Ora, se a Teologia é sabidamente escondida, por que não retirá-la do ostracismo que lhe foi imposto?
A Felicidade deve ser buscada
Contemplar a Verdade, possuir o Bem, eis a conquista da felicidade. A vida que existe em nós a isso nos impele, o espírito que existe em nós foi para isso constituído. Somos soldados da Luz no mundo encoberto pelas trevas da suspeita e da dúvida, somos filhos do Ser - Yahweh [2]- no tempo do culto do Nada e do Vazio. Façamos como Cristo, beijemos a Cruz, aceitemos o sacrifício e mostremos ao Mundo que a Vitória a Deus já foi dada pelos cravos e pela coroa de espinhos: eis a raiz de nossa felicidade!
A felicidade é um tema cada vez menos estudado pelos filósofos, principalmente depois de Kant, por razões que fogem ao objetivo do presente estudo.
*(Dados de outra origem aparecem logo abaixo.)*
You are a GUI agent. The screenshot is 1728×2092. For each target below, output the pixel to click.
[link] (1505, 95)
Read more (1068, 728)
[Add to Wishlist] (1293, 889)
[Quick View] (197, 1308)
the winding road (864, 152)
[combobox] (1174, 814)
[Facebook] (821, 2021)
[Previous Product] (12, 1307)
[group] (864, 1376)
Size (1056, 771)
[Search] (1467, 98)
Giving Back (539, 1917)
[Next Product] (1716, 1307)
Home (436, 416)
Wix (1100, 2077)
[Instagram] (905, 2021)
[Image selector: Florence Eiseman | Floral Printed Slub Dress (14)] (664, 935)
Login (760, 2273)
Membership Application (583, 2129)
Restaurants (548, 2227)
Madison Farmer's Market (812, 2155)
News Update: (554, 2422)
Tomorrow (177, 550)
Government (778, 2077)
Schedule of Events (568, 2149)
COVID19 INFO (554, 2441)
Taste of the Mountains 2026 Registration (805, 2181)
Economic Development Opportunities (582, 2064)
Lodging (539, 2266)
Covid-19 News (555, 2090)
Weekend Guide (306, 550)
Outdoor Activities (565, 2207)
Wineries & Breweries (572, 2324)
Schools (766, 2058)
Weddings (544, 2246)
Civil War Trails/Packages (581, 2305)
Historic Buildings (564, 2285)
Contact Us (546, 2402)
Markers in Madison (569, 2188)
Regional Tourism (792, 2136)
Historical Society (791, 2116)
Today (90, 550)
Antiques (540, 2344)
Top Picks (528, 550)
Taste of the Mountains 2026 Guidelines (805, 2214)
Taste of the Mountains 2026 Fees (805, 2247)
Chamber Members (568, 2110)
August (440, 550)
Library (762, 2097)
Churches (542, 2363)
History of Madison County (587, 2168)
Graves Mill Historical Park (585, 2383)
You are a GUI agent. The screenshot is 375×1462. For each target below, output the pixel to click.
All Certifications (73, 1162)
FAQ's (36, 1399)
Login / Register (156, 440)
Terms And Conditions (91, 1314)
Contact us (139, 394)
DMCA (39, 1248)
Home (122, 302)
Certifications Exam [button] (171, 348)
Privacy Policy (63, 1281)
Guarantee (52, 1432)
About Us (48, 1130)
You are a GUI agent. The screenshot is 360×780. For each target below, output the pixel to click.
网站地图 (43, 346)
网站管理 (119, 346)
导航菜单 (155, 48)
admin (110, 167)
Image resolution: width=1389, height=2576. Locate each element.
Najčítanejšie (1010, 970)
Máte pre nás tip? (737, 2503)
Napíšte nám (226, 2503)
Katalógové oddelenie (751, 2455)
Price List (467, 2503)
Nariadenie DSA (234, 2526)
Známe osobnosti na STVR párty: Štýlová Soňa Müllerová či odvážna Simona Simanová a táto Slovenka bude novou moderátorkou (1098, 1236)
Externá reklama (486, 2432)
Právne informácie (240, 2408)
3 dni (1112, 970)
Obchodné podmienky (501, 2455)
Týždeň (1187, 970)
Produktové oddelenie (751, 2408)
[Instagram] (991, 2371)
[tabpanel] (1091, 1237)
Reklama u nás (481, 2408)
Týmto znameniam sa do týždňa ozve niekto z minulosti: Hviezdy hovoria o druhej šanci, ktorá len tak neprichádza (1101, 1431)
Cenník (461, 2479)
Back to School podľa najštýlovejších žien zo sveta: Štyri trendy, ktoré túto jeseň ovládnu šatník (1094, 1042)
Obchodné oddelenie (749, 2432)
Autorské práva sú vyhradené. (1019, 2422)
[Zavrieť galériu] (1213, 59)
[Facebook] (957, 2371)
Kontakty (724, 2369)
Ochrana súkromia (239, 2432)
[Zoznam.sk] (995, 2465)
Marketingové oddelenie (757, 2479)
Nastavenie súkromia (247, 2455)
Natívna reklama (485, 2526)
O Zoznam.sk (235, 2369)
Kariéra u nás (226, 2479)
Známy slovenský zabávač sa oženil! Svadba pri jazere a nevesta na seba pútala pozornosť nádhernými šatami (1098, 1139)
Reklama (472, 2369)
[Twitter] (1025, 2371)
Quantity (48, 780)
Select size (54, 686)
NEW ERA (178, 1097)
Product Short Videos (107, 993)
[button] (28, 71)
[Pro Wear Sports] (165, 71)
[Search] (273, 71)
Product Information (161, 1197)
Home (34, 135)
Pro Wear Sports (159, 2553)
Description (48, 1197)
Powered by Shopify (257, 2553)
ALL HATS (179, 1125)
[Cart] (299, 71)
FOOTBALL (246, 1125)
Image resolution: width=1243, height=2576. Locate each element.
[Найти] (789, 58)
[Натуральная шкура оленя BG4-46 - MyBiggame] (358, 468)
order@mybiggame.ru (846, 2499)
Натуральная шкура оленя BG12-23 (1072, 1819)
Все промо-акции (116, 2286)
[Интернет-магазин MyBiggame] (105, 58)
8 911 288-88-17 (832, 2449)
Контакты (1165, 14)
O que constatamos é que o tema é estudo mais enquanto arqueologia da história das ideias do que como algo de fato possível de ser conquistado. Desconsiderando os livros de “autoajuda” de baixíssimo valor intelectual - incluindo nessa lista livros dos padres animadores de plateia - a felicidade é um assunto restrito ao passado. Essa é uma constatação intrigante. Afinal o que o homem busca é ser feliz. Por mais diferentes que sejamos uns dos outros, a busca pela felicidade é algo que convive com cada homem integralmente. E é exatamente por essa busca que justificamos, de modo mais ou menos profundo, todos os nossos esforços e sacrifícios: “[...] toda investigação, bem como toda ação e toda escolha, visam a um bem qualquer; e por isso foi dito, não sem razão, que o bem é aquilo a que as coisas tendem” [3].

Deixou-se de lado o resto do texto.